▶ **Problems**
[a] In the review of Judy Garland biographies, in what year did Judy Garland die?
[b] Translate this sentence from the review of Judy Garland biographies into Spanish: "Somewhere over the rainbow Judy Garland is plaintively asking the bluebirds why then, oh why yet another biography?"
[c] Carry on the review of Judy Garland biographies below from its last sentence.

▶ **Reading passage**
Get Happy: The Life of Judy Garland , by Gerald Clarke. Random House, 510 pages, $29.95.
Somewhere over the rainbow Judy Garland is plaintively asking the bluebirds why then, oh why yet another biography? Didn’t the job get done in 1975, the year of Anne Edwards’ less-than-accurate biography, and Gerold Frank’s exhaustive study, and Young Judy by David Dahl and Barry Kehoe, and Christopher Finch’s excellent Rainbow: The Stormy Life of Judy Garland ? Two years earlier there had been Little Girl Lost , a fan’s tribute from Al DiOrio Jr., and three years before that, The Other Side of the Rainbow , Mel Tormé’s unhappy account of Judy’s doomed television series. And what about the paperback quickie, Judy Garland , by Brad Steiger, rushed out in 1969, the year of her death? (In his extended section on “Judy and the Occult,” neatly divided into subsections on astrology, graphology and numerology, Mr. Steiger reveals that when young Frances Gumm changed her name to Judy Garland, “she took on the vibration of the number nine.”)
More recently there have been The Complete Judy Garland: The Ultimate Guide to Her Career in Films, Records, Concerts, Radio, and Television, 1935-1969 (1990) and John Fricke’s handsome, fact-filled Judy Garland: World’s Greatest Entertainer (1992) and David Shipman’s solid Judy Garland: The Secret Life of an American Legend (1993). John Meyer called his 1983 memoir Heartbreaker (the heart was Mr. Meyer’s: In 315 pages he chronicles its breakage, day by excruciating day, through the two months during which he and Judy met, fell in love, got engaged and split). There are also memoirs by her last husband, Mickey Deans, and her younger daughter, Lorna Luft, and her star turns in so many other autobiographies, from Mickey Rooney’s to second husband Vincente Minnelli’s. Just last year saw Judy Garland: Beyond the Rainbow by Sheridan Morley and Ruth Leon, and Rainbow , a collection of Judyana ranging from M.G.M. press releases to “in-depth” journalism by Shana Alexander and Barbara Grizzuti Harrison–and, in case you missed it back in 1975, a reissue of Gerold Frank.

▶ **Information shown**

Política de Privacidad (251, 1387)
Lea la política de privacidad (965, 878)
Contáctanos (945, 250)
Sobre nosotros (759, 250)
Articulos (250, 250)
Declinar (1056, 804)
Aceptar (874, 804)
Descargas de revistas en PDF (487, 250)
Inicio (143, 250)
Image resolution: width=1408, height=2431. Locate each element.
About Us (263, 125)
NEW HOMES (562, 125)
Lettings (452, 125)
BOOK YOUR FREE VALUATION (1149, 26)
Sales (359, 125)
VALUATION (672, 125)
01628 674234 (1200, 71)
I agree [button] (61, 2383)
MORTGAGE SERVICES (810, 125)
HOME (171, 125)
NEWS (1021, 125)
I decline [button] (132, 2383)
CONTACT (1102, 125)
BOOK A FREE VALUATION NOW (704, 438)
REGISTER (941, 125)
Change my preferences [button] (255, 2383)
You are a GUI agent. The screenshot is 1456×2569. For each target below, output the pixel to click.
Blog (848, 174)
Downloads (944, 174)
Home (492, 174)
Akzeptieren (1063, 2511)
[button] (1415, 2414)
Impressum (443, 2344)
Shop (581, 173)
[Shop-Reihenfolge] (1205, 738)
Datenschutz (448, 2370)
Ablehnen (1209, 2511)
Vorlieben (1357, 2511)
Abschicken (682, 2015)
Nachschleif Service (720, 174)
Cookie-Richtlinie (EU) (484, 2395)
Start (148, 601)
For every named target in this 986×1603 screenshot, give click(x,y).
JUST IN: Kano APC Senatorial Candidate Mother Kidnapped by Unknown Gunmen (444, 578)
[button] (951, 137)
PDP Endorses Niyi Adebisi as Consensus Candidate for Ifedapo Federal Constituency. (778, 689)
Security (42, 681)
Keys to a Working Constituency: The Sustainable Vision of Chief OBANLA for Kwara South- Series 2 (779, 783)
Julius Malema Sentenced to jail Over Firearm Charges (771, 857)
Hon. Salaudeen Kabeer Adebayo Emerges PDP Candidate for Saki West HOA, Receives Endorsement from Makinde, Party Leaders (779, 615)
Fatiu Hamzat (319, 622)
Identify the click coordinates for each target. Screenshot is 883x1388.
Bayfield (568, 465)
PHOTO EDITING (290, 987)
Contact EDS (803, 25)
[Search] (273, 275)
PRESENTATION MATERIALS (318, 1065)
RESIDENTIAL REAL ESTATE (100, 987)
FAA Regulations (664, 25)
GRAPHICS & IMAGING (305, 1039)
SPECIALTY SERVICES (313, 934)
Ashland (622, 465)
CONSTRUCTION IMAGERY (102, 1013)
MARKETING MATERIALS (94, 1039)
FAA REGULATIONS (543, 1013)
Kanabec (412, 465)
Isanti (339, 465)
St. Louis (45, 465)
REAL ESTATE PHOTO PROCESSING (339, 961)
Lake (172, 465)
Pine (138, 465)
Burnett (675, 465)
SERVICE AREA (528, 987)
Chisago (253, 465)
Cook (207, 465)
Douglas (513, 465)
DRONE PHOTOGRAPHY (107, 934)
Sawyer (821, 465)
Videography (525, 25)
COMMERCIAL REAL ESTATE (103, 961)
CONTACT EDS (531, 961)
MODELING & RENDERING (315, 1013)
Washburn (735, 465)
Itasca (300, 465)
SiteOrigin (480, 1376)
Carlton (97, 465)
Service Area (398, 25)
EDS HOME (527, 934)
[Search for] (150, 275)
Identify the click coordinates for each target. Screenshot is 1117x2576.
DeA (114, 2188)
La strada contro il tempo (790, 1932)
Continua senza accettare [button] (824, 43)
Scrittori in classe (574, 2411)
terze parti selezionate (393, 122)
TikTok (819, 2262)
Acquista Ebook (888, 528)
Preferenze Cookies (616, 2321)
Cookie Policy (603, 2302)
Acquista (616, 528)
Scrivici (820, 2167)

▶ **Answers to the exercise**
[a] 1969

[b] En algún lugar más allá del arcoíris, Judy Garland les pregunta lastimeramente a los azulejos: ¿por qué entonces, oh, por qué otra biografía más?

[c]
When is enough enough? What is there left to say? And–more than 30 years after her death–who cares?
Well, I care–at least enough to read all of Get Happy: The Life of Judy Garland , by Gerald Clarke, biographer of Truman Capote. I’m not a Judy cultist–I didn’t standingly ovate at the Palace or the Palladium or Carnegie Hall (I never saw her perform live); I wasn’t one of the 20,000 mourners who filed past her open coffin at Frank Campbell’s funeral parlor in 1969; I didn’t bid on her ruby slippers when they came up at auction. And I’m not drawn to sagas of self-destructing divas. I suppose I just still love the girl who was up there on the screen in the 30′s and 40′s–not only the girl from Oz and St. Louis, the Babe in Arms, the Harvey Girl, but the pre-star girl in earlier and slighter movies like Everybody Sing and Love Finds Andy Hardy , the girl who cheers her underdog team on to victory in Pigskin Parade and sings “Dear Mr. Gable” to a photo of dear Mr. Gable in Broadway Melody of 1938 .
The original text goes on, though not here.